How was I to manage the day to day logistics of the clean out? I tried to fashion from the first couple days of chaos a routine.
I knew I had to eat well and didn’t want to spend take-out money. My plan was, when I was home, to boil a box of spaghetti, cook a pot of sauce and take enough to feed me each day.
Wake up time was projected to be 4 AM, which theoretically gave me time to work out, cook and eat breakfast, then hit the road by 6 AM.
The 6 AM start to the 80-mile commute should have been early enough to beat most rush hour traffic and get me into New York City some time around 8 AM.
I had to pick up the relatives once I made it to the Bronx. I would call one or more while on the George Washington Bridge to give them time to get ready. There were typically two to three stops in various neighborhoods. Nothing too crazy, but local traffic added 45 minutes to the trip.
We would finally get to my grandmother’s building. My relatives would hop out of the minivan, find the building’s superintendent and go to the apartment. I was left the unenviable task of finding parking, which could take up to 30 minutes with walking.
I’d arrive at the apartment to find my relatives fully engaged in wading through my grandmother’s things. I was often indecisiveness about what I should tackle first, but once I made up my mind, I’d go all in.
Wrap up time was between 4 and 7 PM. The relatives selected the things they wanted to take with them on a given day, we loaded the minivan and we’d be off on the daily farewell tour. At each stop, there was the unloading of the parcels and the good night wishes.
Pennsylvania was to be the final stop. Relatives did offer to put me up for the night, but I knew I could only find peace in my own home. I needed this to be able to sleep, even if only for a few hours.

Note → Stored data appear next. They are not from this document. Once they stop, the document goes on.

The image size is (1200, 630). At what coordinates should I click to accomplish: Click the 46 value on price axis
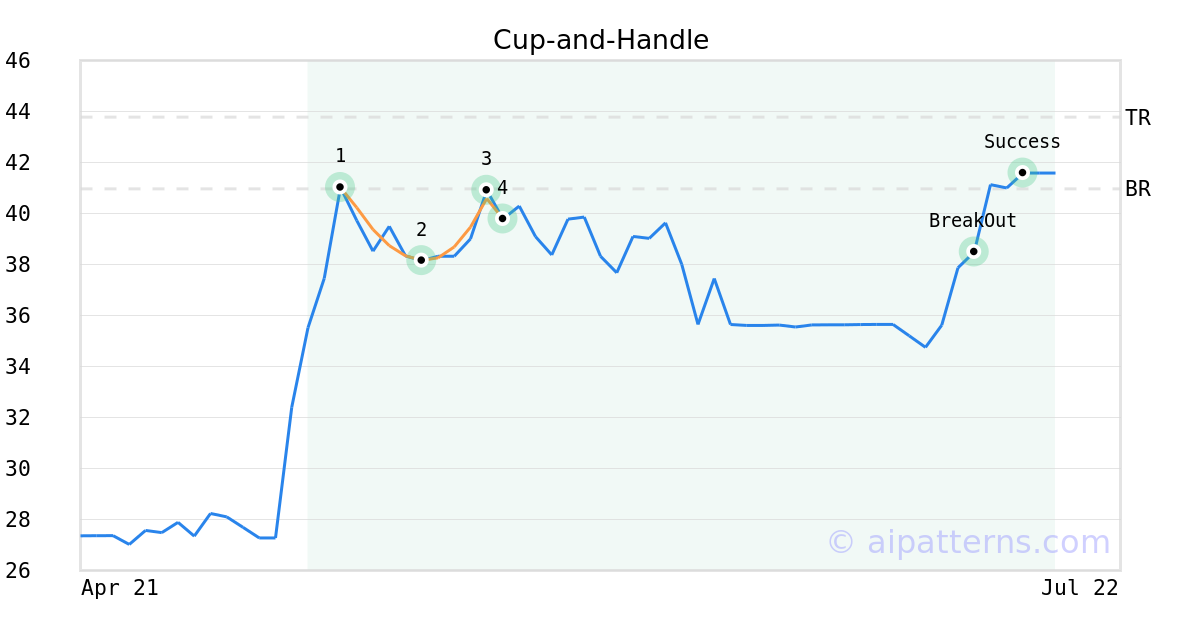pyautogui.click(x=18, y=61)
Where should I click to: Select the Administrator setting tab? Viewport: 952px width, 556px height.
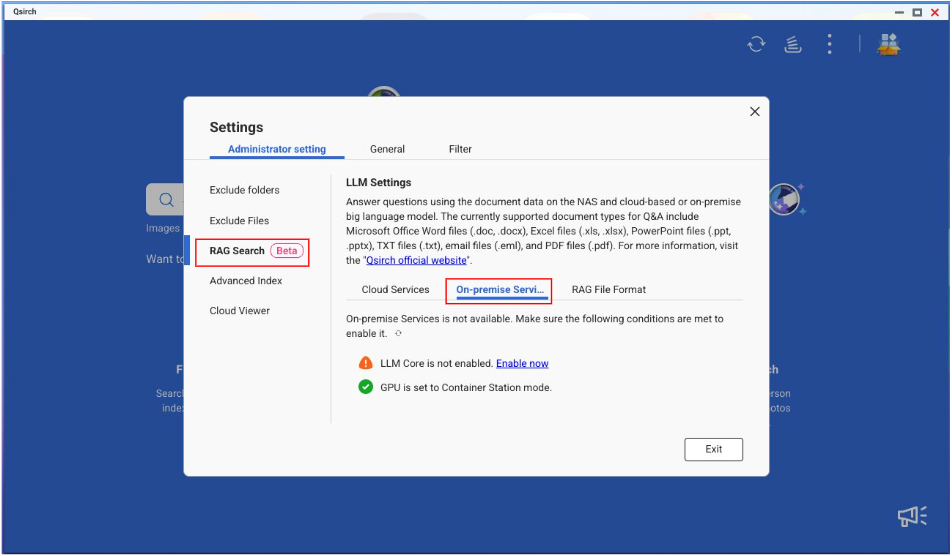pyautogui.click(x=277, y=149)
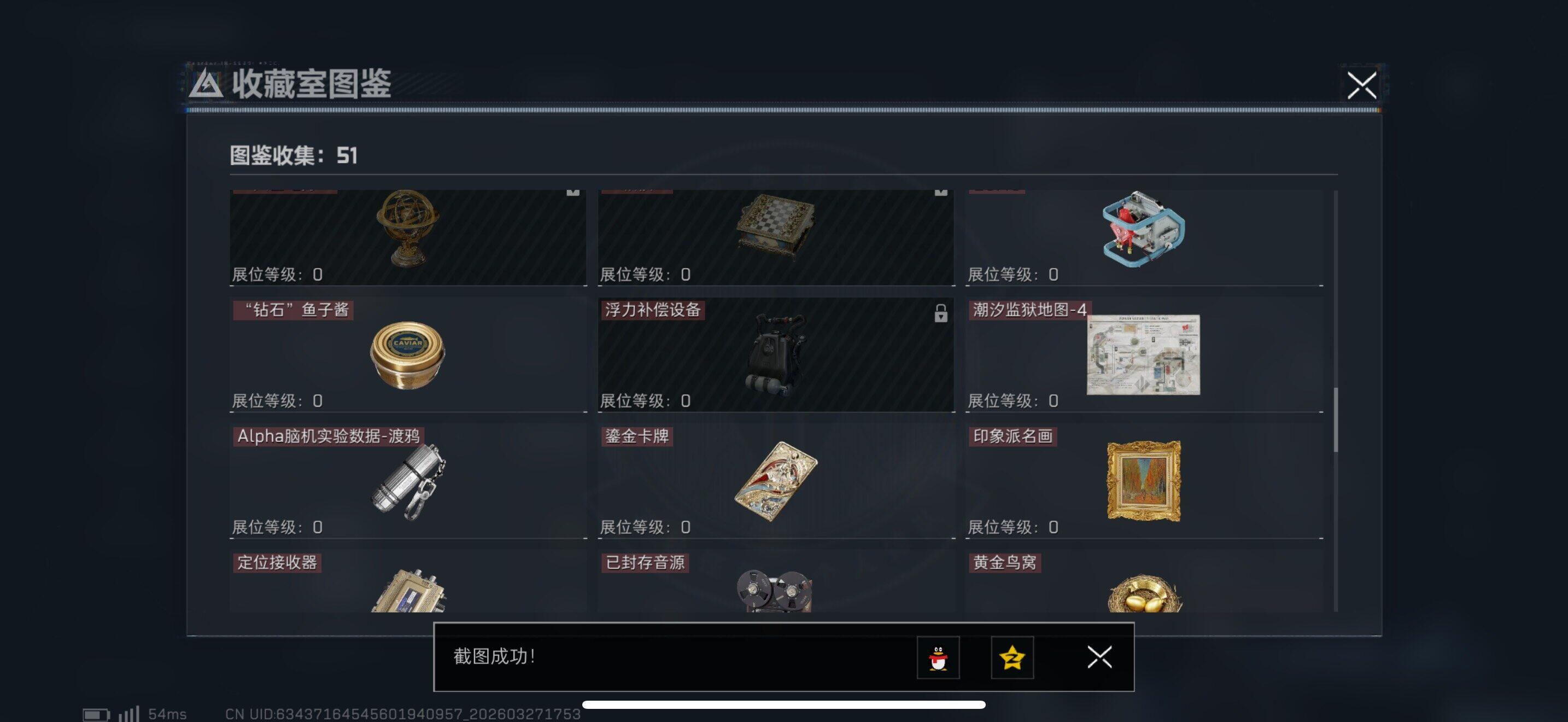Click the triangle logo beside 收藏室图鉴
This screenshot has width=1568, height=722.
205,84
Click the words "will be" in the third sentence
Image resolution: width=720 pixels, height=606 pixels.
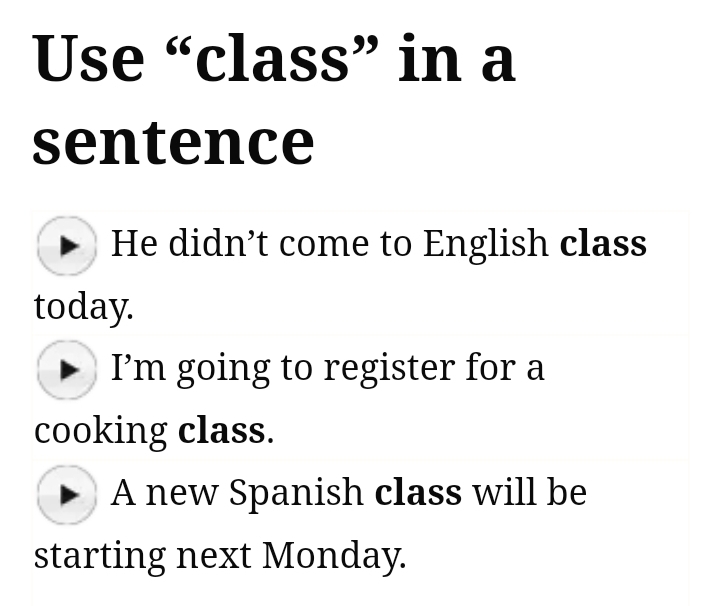(529, 492)
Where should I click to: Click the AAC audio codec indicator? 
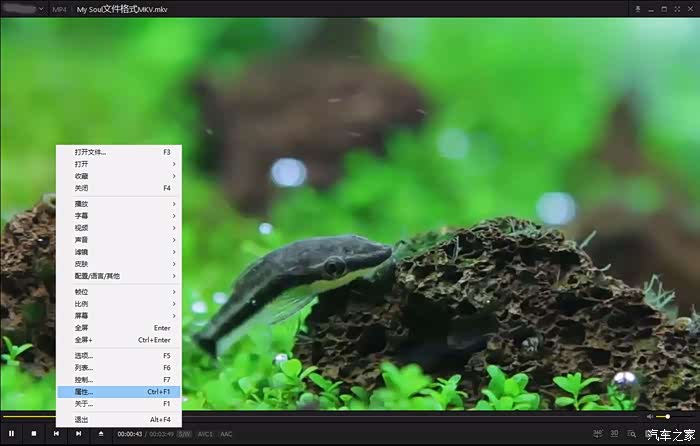(226, 434)
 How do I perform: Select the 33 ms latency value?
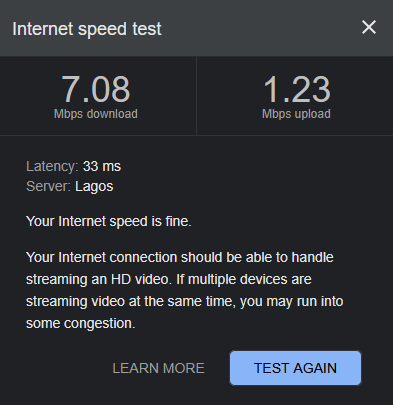pos(102,166)
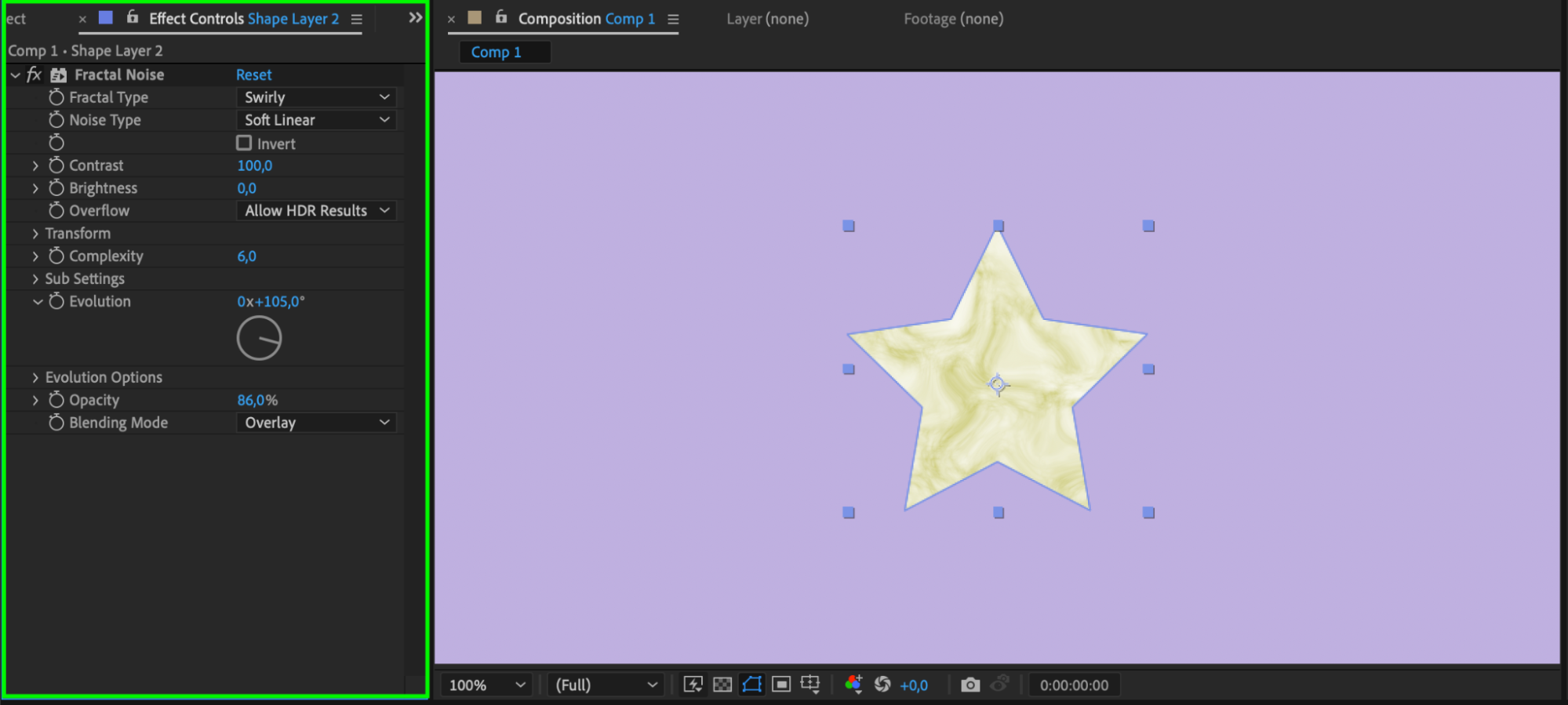Click the Reset Exposure aperture icon

pos(882,685)
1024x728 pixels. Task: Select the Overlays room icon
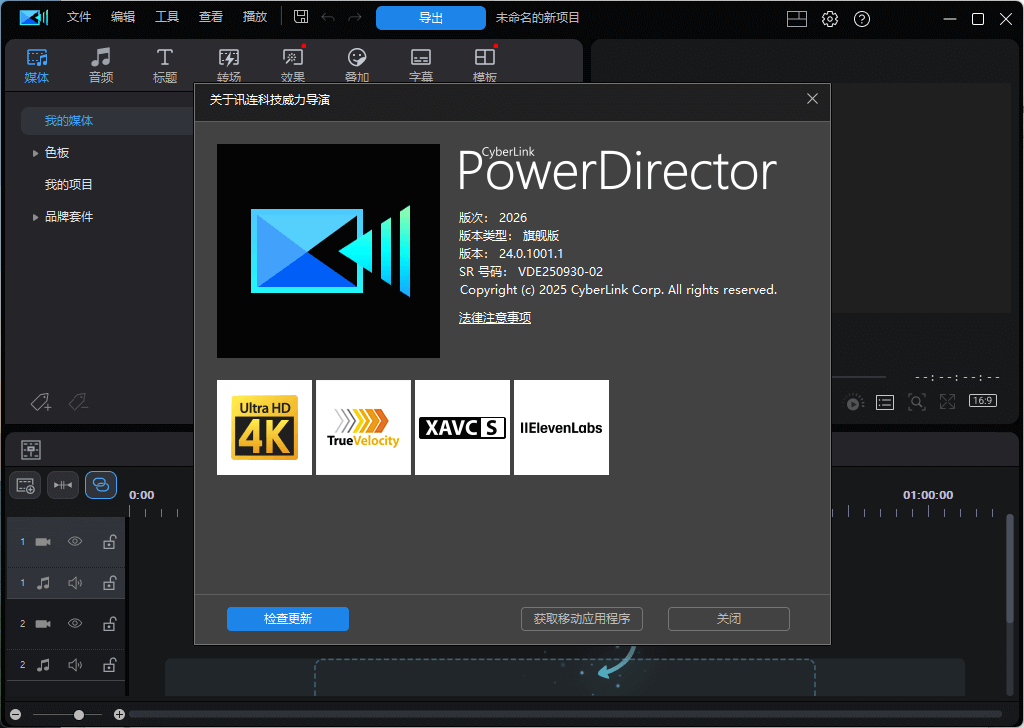[356, 65]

If only every day went according to plan. The reality was that 1,000 minor details conspired daily to disrupt any semblance of routine. The days typically spanned over 12 hours. I was getting home after 10 PM. I usually need two hours at home before I can fall asleep. A 4 AM wake-up after a few hours of deep sleep proved more aspiration than actuality. Waking up any time later than 4 AM virtually assured that my carefully laid out plans were wrecked.
Avalanches gain momentum as they roll down hill. An 8 AM start to my commute, for example, guaranteed a 3-hour nightmare in bumper-to-bumper traffic, a 11 AM arrival in New York, a 12 PM arrival at my grandmother’s place, a 12:30 PM start to an abbreviated working day and a restless night that would surely eat into the next day. This is not speculation. It happened. Twice.
Regardless, I kept trying to stay on track. I am nothing if not persistent.